▶ [About this task]: Output the data below only from the line containing "[X] (1306, 47)" up to and including the line containing "Home (846, 497)", exact and with the pictures left out.

Records excerpted from a collection

========================================================================

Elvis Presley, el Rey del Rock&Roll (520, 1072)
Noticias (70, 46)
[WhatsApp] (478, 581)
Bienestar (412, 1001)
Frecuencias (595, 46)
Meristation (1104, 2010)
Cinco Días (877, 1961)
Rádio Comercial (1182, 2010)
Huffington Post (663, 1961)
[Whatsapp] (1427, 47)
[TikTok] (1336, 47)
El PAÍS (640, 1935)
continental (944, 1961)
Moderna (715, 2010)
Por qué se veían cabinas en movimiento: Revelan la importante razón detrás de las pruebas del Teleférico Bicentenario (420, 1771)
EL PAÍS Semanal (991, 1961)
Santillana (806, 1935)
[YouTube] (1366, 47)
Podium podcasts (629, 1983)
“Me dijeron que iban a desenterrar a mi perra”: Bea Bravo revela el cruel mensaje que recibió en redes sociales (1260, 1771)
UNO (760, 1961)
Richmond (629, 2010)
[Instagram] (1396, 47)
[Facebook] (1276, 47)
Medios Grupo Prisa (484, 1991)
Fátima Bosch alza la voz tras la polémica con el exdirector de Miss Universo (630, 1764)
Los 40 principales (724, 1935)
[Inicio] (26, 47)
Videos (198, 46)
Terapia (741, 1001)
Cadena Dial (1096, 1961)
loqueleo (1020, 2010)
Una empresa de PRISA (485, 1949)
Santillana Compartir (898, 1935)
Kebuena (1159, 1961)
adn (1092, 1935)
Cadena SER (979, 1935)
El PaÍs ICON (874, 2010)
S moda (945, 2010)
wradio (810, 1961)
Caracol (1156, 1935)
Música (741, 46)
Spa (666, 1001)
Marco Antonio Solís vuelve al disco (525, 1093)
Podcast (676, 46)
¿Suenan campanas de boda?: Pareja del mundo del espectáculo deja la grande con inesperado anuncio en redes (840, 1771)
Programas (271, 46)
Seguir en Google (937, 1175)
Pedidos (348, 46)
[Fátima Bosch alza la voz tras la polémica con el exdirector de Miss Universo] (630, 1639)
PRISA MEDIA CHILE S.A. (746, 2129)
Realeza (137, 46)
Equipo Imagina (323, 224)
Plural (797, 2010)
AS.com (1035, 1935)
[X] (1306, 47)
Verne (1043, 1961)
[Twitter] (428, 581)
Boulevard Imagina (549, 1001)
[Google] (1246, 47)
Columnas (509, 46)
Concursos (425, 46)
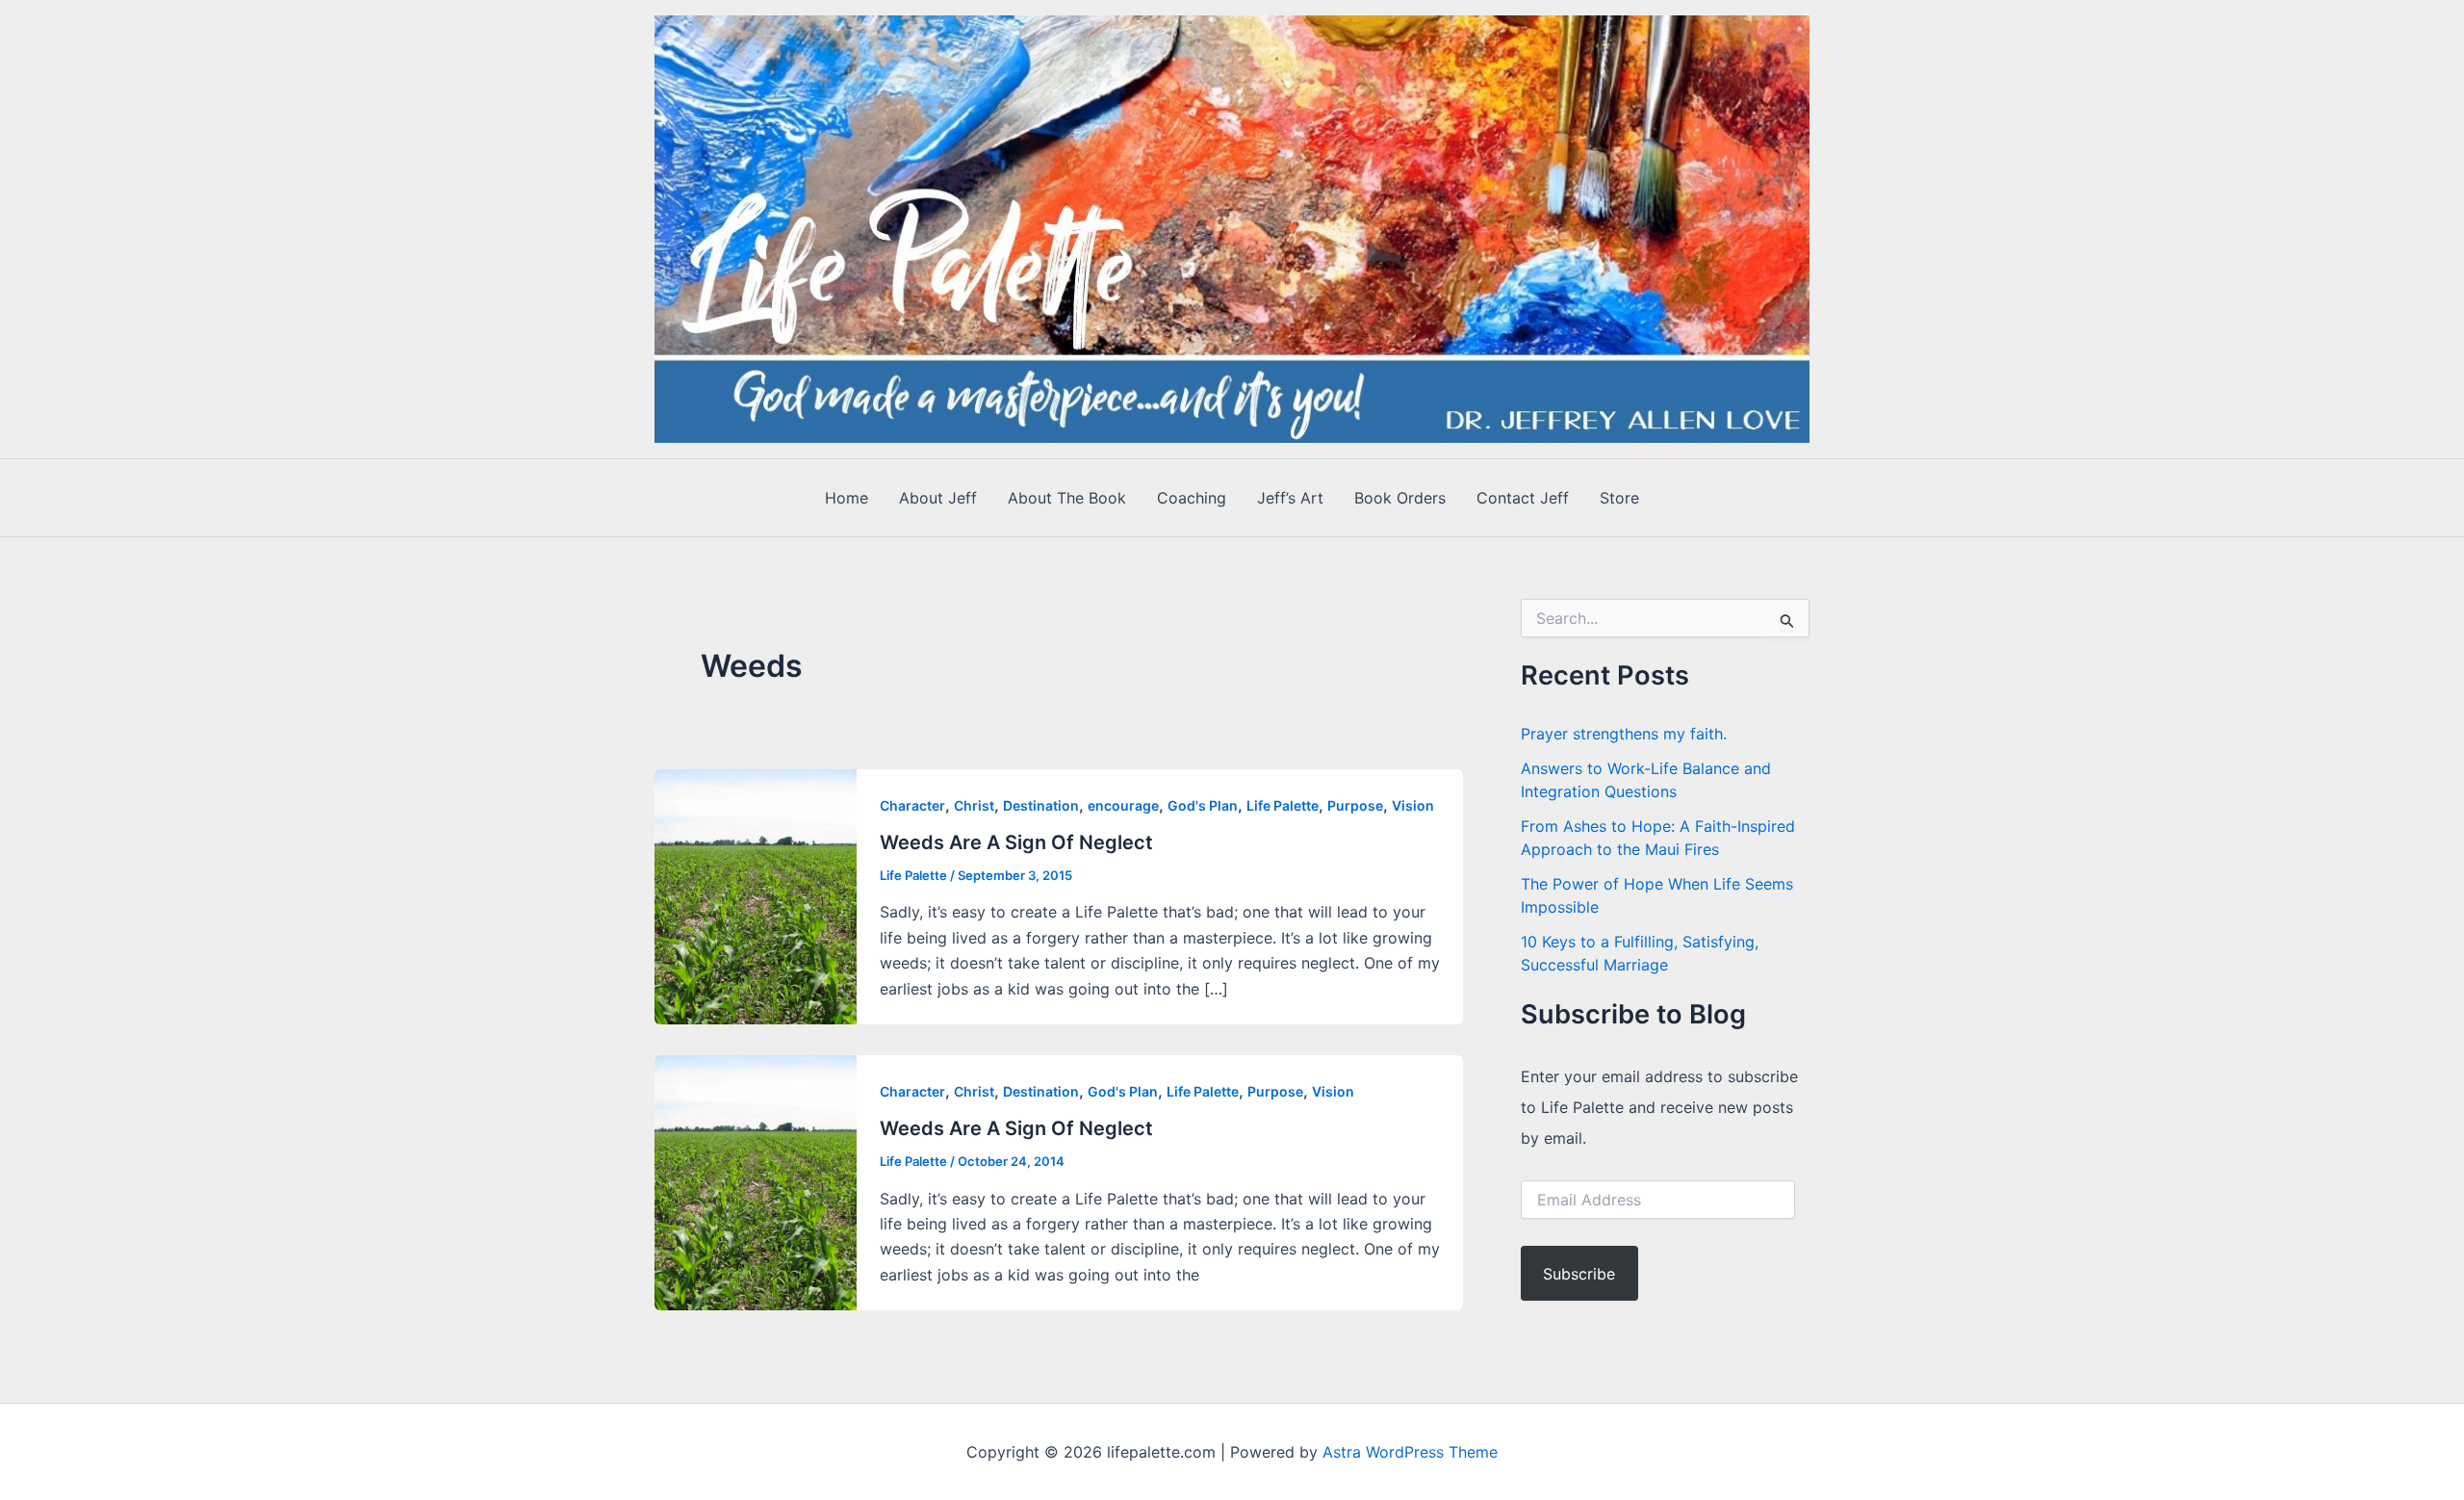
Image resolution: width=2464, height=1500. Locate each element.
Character (912, 805)
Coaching (1191, 497)
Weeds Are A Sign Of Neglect (1016, 842)
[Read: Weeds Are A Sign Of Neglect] (755, 895)
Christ (974, 805)
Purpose (1355, 805)
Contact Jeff (1522, 497)
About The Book (1067, 497)
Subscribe (1579, 1273)
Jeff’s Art (1290, 497)
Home (846, 497)
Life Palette (1282, 805)
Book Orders (1400, 497)
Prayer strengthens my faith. (1624, 733)
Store (1619, 497)
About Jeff (938, 497)
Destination (1041, 805)
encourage (1123, 805)
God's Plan (1203, 805)
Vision (1413, 805)
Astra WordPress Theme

========================================================================

▶ [Finished exercise]:
[X] (1306, 47)
Verne (1043, 1961)
[Twitter] (428, 581)
Boulevard Imagina (549, 1001)
[Google] (1246, 47)
Columnas (509, 46)
Concursos (425, 46)
Image resolution: width=2464, height=1500. Locate each element.
Character (912, 805)
Coaching (1191, 497)
Weeds Are A Sign Of Neglect (1016, 842)
[Read: Weeds Are A Sign Of Neglect] (755, 895)
Christ (974, 805)
Purpose (1355, 805)
Contact Jeff (1522, 497)
About The Book (1067, 497)
Subscribe (1579, 1273)
Jeff’s Art (1290, 497)
Home (846, 497)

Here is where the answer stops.